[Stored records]

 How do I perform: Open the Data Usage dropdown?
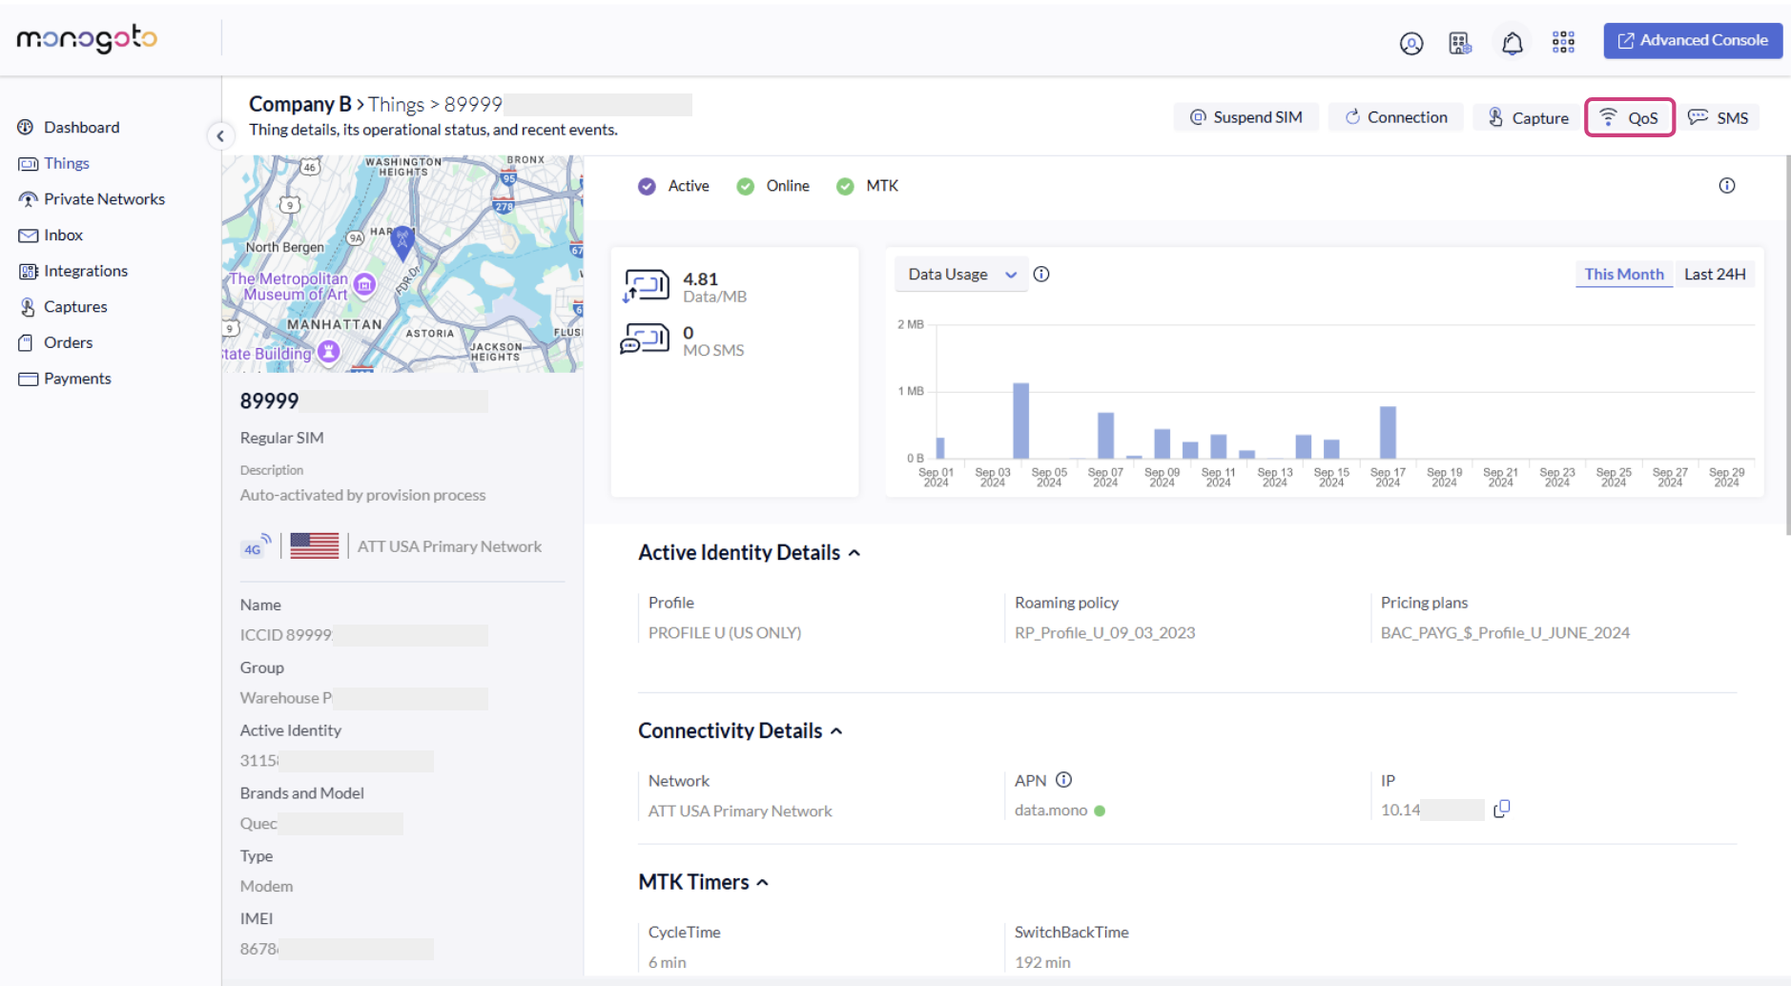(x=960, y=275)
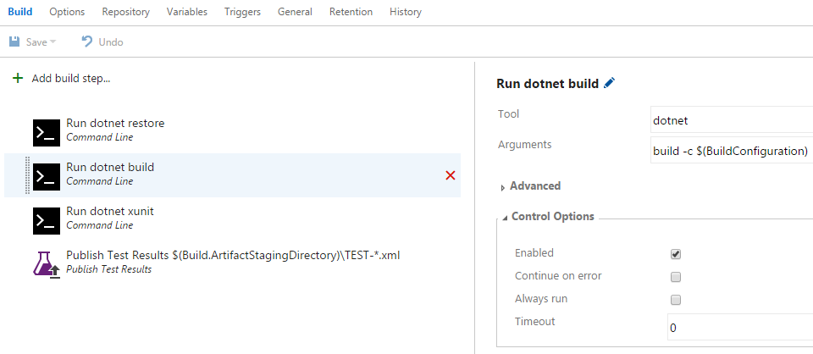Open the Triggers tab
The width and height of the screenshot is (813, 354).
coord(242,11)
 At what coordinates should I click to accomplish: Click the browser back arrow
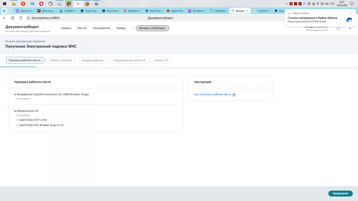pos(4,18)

■ **WHAT IS REQUIRED**: Output the data above exactly. Drop every picture.

■ **RESULT**:
 How do I perform: Open the Data Usage dropdown?
(x=960, y=275)
Open the Triggers tab
The width and height of the screenshot is (813, 354).
coord(242,11)
 At what coordinates should I click to accomplish: Click the browser back arrow
pos(4,18)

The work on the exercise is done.